Your task: Once you have read the data below, write it all out exactly.

Input:
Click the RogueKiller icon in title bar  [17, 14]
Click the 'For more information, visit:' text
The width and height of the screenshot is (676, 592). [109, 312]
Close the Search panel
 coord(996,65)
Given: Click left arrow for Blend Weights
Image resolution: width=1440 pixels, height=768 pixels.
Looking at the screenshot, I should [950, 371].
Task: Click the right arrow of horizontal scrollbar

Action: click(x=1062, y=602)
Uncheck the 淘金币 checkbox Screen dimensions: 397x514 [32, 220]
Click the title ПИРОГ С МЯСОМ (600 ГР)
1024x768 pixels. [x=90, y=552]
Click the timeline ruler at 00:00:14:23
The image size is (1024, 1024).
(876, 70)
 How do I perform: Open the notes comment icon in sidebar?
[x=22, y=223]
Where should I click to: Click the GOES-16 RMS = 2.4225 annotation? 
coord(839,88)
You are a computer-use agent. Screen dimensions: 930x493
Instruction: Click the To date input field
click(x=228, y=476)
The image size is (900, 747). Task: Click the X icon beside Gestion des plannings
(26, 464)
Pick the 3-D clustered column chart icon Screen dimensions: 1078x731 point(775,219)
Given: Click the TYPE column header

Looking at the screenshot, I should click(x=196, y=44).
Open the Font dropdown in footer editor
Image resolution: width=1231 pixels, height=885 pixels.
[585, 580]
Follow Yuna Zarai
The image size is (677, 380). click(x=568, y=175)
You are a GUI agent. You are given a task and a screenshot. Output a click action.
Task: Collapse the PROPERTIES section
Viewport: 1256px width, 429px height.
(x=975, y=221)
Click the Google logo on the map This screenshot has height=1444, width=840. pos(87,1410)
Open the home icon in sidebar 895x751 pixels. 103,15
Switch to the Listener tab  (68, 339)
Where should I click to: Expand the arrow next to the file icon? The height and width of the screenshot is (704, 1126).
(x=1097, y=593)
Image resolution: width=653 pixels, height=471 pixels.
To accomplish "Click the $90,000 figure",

Task result:
Click the RogueKiller icon in title bar  [17, 14]
Click the 'For more information, visit:' text
The width and height of the screenshot is (676, 592). [109, 312]
Close the Search panel
 coord(996,65)
Given: Click left arrow for Blend Weights
Image resolution: width=1440 pixels, height=768 pixels.
Looking at the screenshot, I should [950, 371].
Task: Click the right arrow of horizontal scrollbar

Action: click(x=1062, y=602)
Uncheck the 淘金币 checkbox Screen dimensions: 397x514 [32, 220]
Click the title ПИРОГ С МЯСОМ (600 ГР)
1024x768 pixels. [x=90, y=552]
Click the timeline ruler at 00:00:14:23
The image size is (1024, 1024).
(876, 70)
 How do I perform: Open the notes comment icon in sidebar?
[x=22, y=223]
Where should I click to: Click the GOES-16 RMS = 2.4225 annotation? 
coord(839,88)
You are a computer-use agent. Screen dimensions: 930x493
Instruction: Click the To date input field
click(x=228, y=476)
The image size is (900, 747). Task: Click the X icon beside Gestion des plannings
(26, 464)
Pick the 3-D clustered column chart icon Screen dimensions: 1078x731 point(775,219)
Given: Click the TYPE column header

Looking at the screenshot, I should click(x=196, y=44).
Open the Font dropdown in footer editor
Image resolution: width=1231 pixels, height=885 pixels.
[585, 580]
Follow Yuna Zarai
The image size is (677, 380). click(x=568, y=175)
You are a GUI agent. You are given a task and a screenshot. Output a click action.
Task: Collapse the PROPERTIES section
Viewport: 1256px width, 429px height.
(x=975, y=221)
Click the Google logo on the map This screenshot has height=1444, width=840. pos(87,1410)
Open the home icon in sidebar 895x751 pixels. 103,15
Switch to the Listener tab  (68, 339)
Where should I click to: Expand the arrow next to the file icon? The height and width of the screenshot is (704, 1126).
(x=1097, y=593)
Image resolution: width=653 pixels, height=471 pixels.
To accomplish "Click the $90,000 figure",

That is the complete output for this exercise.